Ionization is the process by which an atom or a molecule
loses one or more of its electrons, thus becoming an ion. The term photoionisation
suggests that the ionization event is caused by light. What are the mechanisms
responsible for the photoionization of materials, in the case of laser light?
The interaction of laser light with matter is a very
complex subject. The effects depend on the properties of the material
(composition and structure) as well as on the properties of the light
(wavelength, intensity, and their temporal distribution, state of polarization,
and the time during which the electromagnetic field is applied to the target). Several
mechanisms can be activated simultaneously during the interaction, and can be
somehow coupled to one another. The total photoionisation effect is thus the
result of a combination of various mechanisms. Our goal is to isolate the ones
that dominate in the experimental conditions that concern us, and to analyze
them in order to understand their global effect. There are three important
categories of photoionization mechanisms: single-photon ionization
(SPI), multiphoton ionization (MPI), and avalanche
ionization (AI).

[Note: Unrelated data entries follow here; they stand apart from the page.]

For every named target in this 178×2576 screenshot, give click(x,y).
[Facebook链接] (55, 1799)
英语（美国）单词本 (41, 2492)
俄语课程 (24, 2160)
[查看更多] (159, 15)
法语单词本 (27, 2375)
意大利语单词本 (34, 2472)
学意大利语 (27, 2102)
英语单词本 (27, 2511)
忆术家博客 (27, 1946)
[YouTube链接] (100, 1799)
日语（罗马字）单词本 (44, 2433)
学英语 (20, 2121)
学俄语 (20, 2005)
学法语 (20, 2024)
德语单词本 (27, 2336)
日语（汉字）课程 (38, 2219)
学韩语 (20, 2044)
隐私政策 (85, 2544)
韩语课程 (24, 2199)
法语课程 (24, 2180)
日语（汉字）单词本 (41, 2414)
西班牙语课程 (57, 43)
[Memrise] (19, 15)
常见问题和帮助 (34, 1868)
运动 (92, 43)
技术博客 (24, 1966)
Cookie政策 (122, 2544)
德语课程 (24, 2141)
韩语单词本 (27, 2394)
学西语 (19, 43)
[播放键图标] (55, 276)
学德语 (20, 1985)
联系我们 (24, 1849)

Depending on the experimental conditions, these
three types of mechanisms contribute to generate one of the four
photoionization modes, single-photon
(SP), optical
breakdown (OB), filamentary
(F), and below
OB threshold (B/OB), or a superposition of them.
Here we are concerned with laser applications, on a spectral domain that expands from UV to IR, in a pulsed regime (in which case we are interested in laser pulses with duration going from ns to fs), or a continuous regime.